Gold Nanoparticles Loaded with Cannabinoids for Targeted Cancer Therapy

Abstract

In recent years, numerous scientific studies have highlighted the advantages of natural anti-cancer agents. Many research groups have found that cannabinoids can inhibit tumor progression by impeding the proliferation of cancer cells, promoting apoptosis, and inducing cell cycle arrest, among other effects. However, the bioavailability of cannabinoids is very low due to their hydrophobic nature, gastric instability, and rapid metabolism. To improve its bioavailability, nanotechnological innovations can serve as crucial tools for developing new therapeutic strategies. In this respect we have designed a green protocol to simultaneously synthesize and load spherical GNPs with cannabidiol (CBD) by using a cocktail of two reducing agents viz. trisodium citrate and l-tyrosine. l-tyrosine, a hydrophobic α‑amino acid, binds strongly to the surface of GNPs through its amine group, thus creating hydrophobic pockets on the surface layer that serve as attachment site for cannabinoids via non-covalent interactions. The cannabinoid loaded colloidal gold solution was bright red in color and displayed a sharp plasmon band at around ~530 nm. We conducted cell viability tests on different cancer cell lines using the colorimetric MTT assay. In all cases, cannabinoid loaded onto GNPs were significantly more effective in killing cancer cells than their simple aqueous solution. Cells were seeded in a 96-well cell culture plate at a density of 10⁴ cells/well and treated with increasing concentrations of cannabinoids (i.e., free and attached cannabinoids on GNPs).
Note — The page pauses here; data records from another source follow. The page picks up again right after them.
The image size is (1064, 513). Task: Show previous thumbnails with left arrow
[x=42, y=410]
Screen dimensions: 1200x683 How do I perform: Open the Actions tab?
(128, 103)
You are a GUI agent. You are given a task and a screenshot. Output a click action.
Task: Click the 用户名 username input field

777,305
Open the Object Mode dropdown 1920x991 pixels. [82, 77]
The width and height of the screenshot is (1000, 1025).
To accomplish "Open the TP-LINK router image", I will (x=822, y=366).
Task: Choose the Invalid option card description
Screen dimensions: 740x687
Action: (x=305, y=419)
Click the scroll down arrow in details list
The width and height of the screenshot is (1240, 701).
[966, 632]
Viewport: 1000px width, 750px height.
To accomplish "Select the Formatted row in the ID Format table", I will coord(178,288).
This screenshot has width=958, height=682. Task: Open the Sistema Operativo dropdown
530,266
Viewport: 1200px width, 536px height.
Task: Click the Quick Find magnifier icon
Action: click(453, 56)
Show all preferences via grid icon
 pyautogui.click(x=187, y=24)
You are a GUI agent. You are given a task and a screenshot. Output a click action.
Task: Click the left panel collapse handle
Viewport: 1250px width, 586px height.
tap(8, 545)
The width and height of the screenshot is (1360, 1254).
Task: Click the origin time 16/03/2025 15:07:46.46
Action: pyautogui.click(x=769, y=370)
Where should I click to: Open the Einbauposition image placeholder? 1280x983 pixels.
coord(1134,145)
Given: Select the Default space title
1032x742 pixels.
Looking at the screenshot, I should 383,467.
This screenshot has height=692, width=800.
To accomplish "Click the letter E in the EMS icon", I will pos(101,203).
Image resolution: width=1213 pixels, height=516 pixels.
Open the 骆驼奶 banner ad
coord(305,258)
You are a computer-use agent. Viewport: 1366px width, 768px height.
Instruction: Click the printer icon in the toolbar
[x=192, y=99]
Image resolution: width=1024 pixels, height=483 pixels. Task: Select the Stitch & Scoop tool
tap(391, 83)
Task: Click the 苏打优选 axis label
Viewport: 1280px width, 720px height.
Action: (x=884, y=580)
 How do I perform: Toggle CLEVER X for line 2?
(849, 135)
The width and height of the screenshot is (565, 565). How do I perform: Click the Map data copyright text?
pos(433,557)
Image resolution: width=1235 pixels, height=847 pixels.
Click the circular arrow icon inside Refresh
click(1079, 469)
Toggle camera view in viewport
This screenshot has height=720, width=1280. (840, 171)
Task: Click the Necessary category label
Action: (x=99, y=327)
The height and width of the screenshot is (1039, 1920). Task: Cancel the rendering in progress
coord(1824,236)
As an example, for SK-BR-3 (a human breast cell line), IC₅₀ of free CBD was approximately 13 µM, whereas that of CBD loaded on GNPs was approximately 9 µM. Subsequently, 3D in vitro cell culture experiments were conducted on MDA-MB-231 spheroids, where cannabinoids loaded on GNPs outperformed the pure compounds. These results suggest that GNPs served as efficient nanocarriers for delivering cannabinoids into cancerous cells, highlighting the potential of cannabinoid-loaded GNPs as future of cancer therapy.